AURIGA: a detector overview


The AURIGA detector is a  INFN project aiming at a direct detection of gravitational waves (g.w.) of astrophysical origin.

Due to the small cross section of the interaction of gravitational radiation with matter, the detector has to be carefully designed in order to maximize the signal-to-noise ratio (SNR) and increase detection chances. 

The AURIGA detector is a resonant detector: this means that the best sensitivity is peaked on a detector mechanical resonance, where the energy absorption from the passing g.w. is maximum.

The detector is schematized in the picture below.

The detector is based on a resonant body, called bar: this is a 2.3 tons heavy, 3 m long aluminum cylinder. The resonant mode of interest is the first longitudinal one.

With AURIGA g.w. would be detected as they squeeze and stretch the bar. 

To read out the bar end faces vibrations, which occur at about 1000 Hz, another mass of about 1 kilogram is elastically fixed on one of them. As it is constructed to vibrate at the same frequency and is so much lighter than the bar, the second mass picks up resonantly the bar vibrations with a much larger amplitude. This second mechanical resonator is called resonant transducer.

Then as it is part of a capacitor, charged up at high voltage, the vibrations are transformed into current oscillations in an electrical circuit, amplified, digitized and fed to a computing center to be analyzed.

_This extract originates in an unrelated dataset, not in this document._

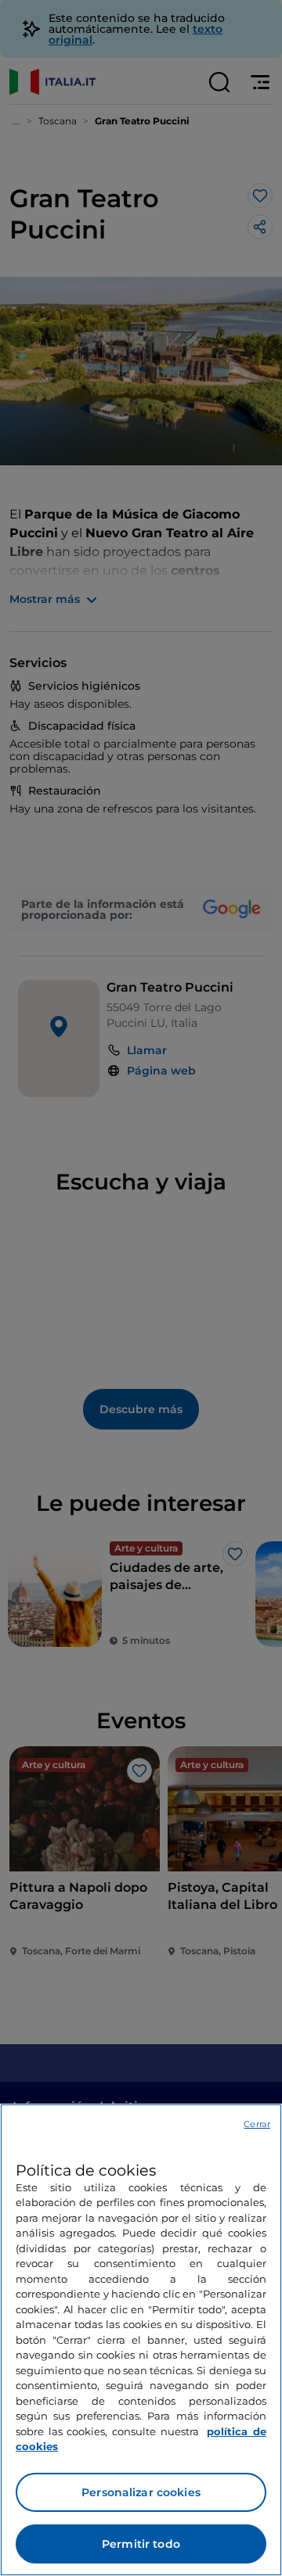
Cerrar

Even from the strongest sources in the cosmos, as inspiralling black holes, the bar vibrations excited by the g.w. are extremely tiny, of the order of 10-20 m: this means that they are of the same order of the quantum mechanical uncertainty of the bar position in its ground state!

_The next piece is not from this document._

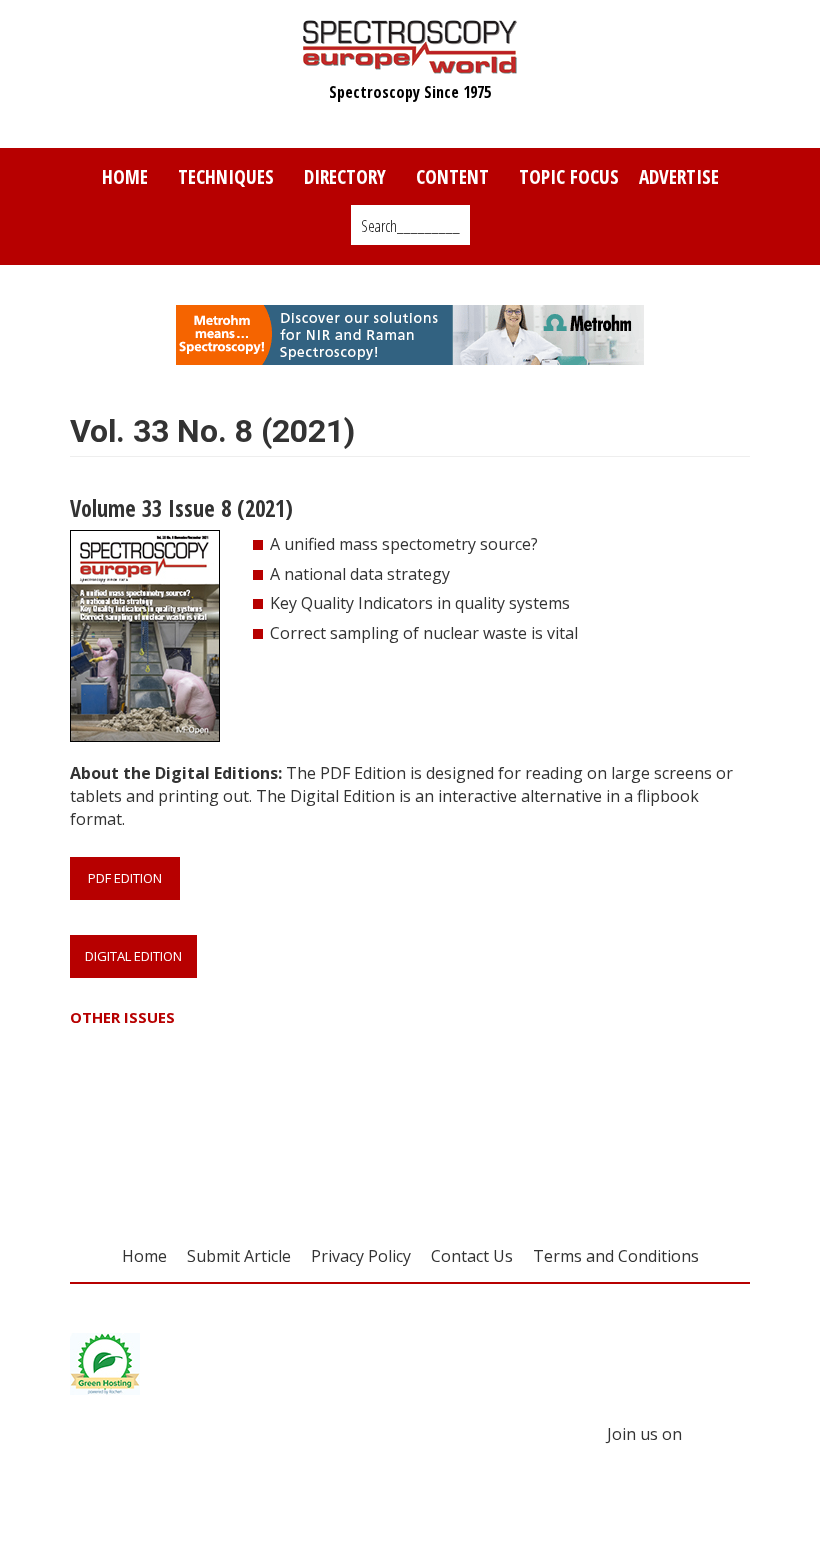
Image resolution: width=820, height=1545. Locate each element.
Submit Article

Therefore the g.w. induced vibration would easily be blurred out by the vibrations induced by mechanical ambient noise and by the ubiquitous spontaneous thermal motion of matter. To reduce both these noises, the bar is suspended in vacuum and cooled to ultra low temperatures, a fraction of a degree close to the absolute zero. In these conditions the detector runs for years, waiting for a strong enough signal to be separated from the noise.